Four Gates is one of the smallest kosher wineries in the country, producing only 400 cases a year. It’s also one of the only ones in the world that grows its own grapes organically.

The vineyard is located deep in the folds of the Santa Cruz Mountains. Just getting up Cantz’s driveway is like an amusement park ride, with a newly paved road meandering up and around a labyrinth of thick foliage. The journey ends at a quaint sign greeting visitors in Hebrew. Beyond, sprawling green pastures give to way to breathtaking views of the Pacific Ocean.

Cantz, 65, arrived at this mountaintop 42 years ago for a summer job and never left. He had studied calligraphy in college and never intended to become a winemaker.

But after becoming religiously observant with the help of a Chabad rabbi, Cantz says he came to understand the spiritual transformation grapes undergo on their way from the vine to the Shabbat table and he felt a strong desire to become involved in the process.

“In a non-irrigated vineyard, the water literally comes down from the heaven as rain, and that rain goes through a whole spiritual journey just to give us our wine,” Cantz says. “From the sky, down to the earth, into the grapes, then crushed and bottled for our Friday night tables, it just reminded me of the whole enterprise of living. And I liked the idea of a physical voyage that manifests to find something physical to elevate God through. It’s hard to keep this image in my head every day, but it’s what keeps me going and it’s why I do the entire process myself.”

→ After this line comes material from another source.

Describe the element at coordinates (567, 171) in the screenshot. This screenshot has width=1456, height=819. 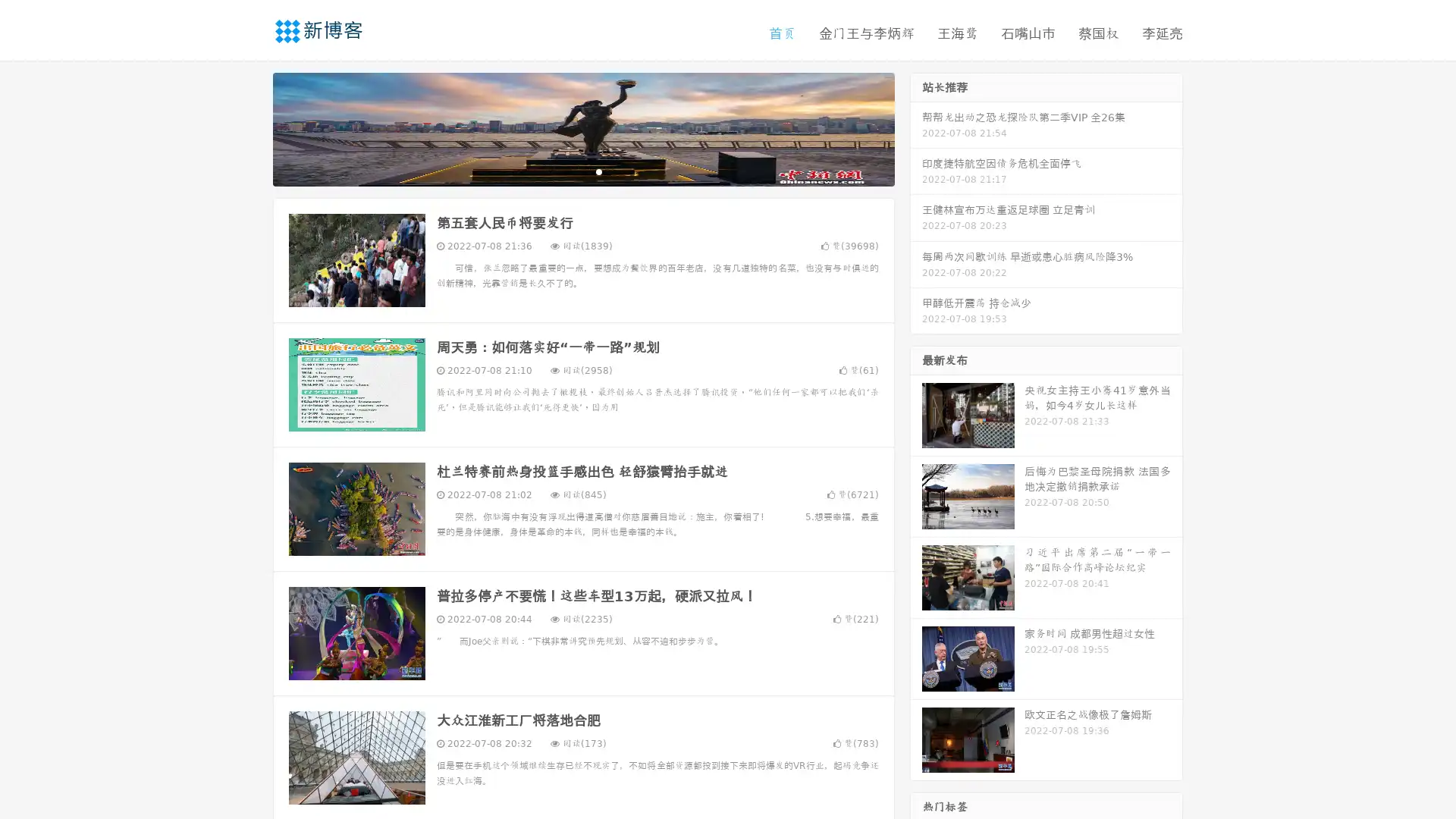
I see `Go to slide 1` at that location.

In 1991, Cantz planted four acres of vineyards, despite having no formal training. “There was no YouTube to figure these things out,” he said. It took Cantz many seasons to figure out the right way to plant and get his wine to taste just right.

Maintaining a vineyard is strenuous work.

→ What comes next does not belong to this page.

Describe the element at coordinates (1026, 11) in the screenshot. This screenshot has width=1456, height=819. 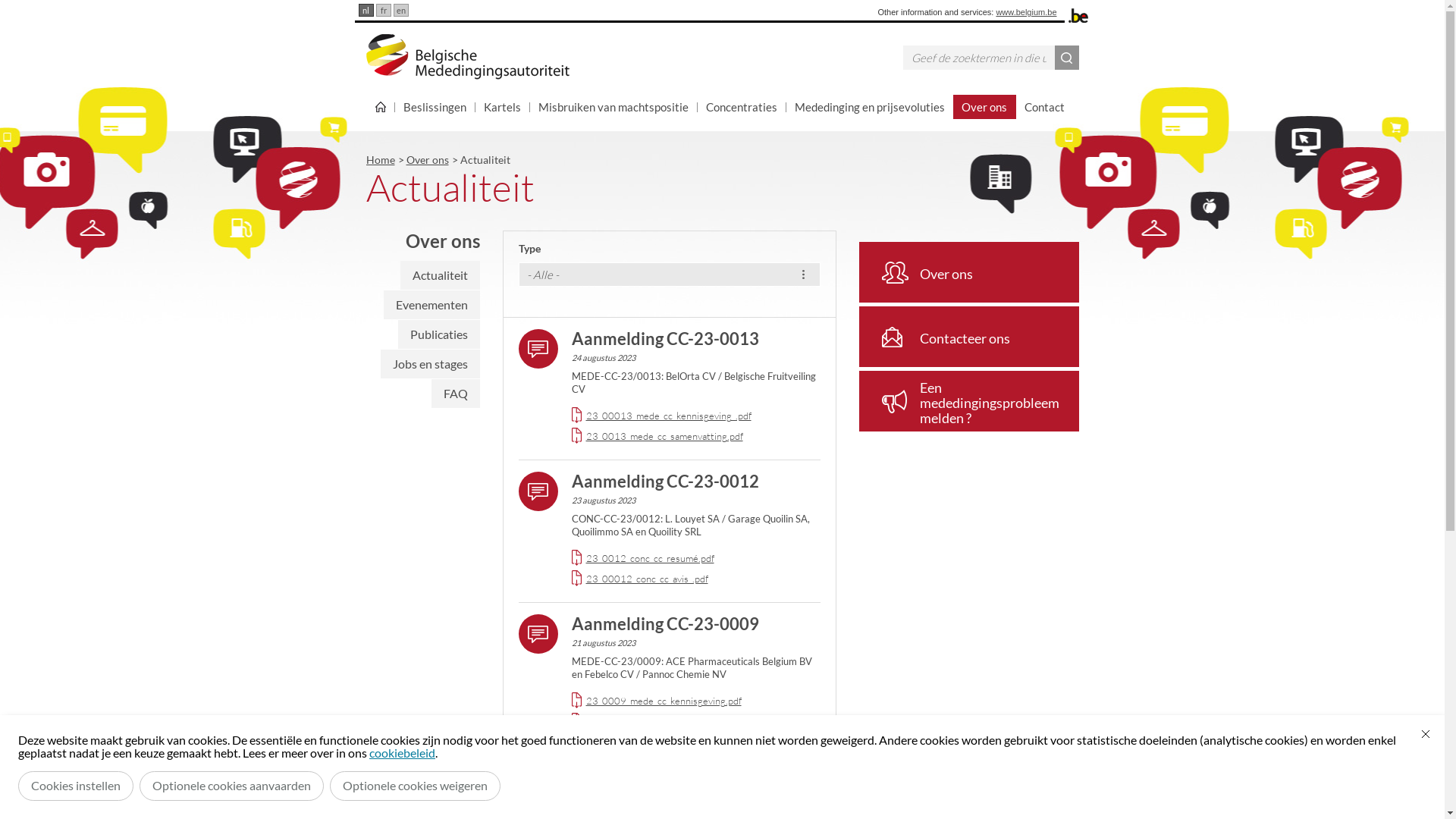
I see `'www.belgium.be'` at that location.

While Cantz’s crop is certified by the California Certified Organic Farmers, his wine doesn’t qualify as organic because Cantz uses sulfur dioxide to prevent further aging – a practice European wineries consider organic but Americans do not.

These days, Cantz is growing Merlot, Chardonnay, Pinot Noir and Cabernet grapes. In a good year, he produces 5 to 8 tons, from which he extracts about 1,000 gallons of wine.

The product is sold exclusively through his website, fourgateswine.com.

“Honestly, it’s really not that hard to make wine,” he said. “But making good wine means that you need to have all your ducks in a row. And the secret to the best wines is the perfect amount of fermentation.”

Every now and then, Cantz says, he will get an email from a client begging to take over the winery when he retires. But Cantz has a lease on the land until he’s 92 and he doesn’t plan to stop any time soon.

“I feel so lucky that God has blessed me with the opportunity to do something that I love,” Cantz says. “Wine has a whole scientific aesthetic to it and includes so many elements of life I get to watch. It’s vigorous, but it’s all worth it.”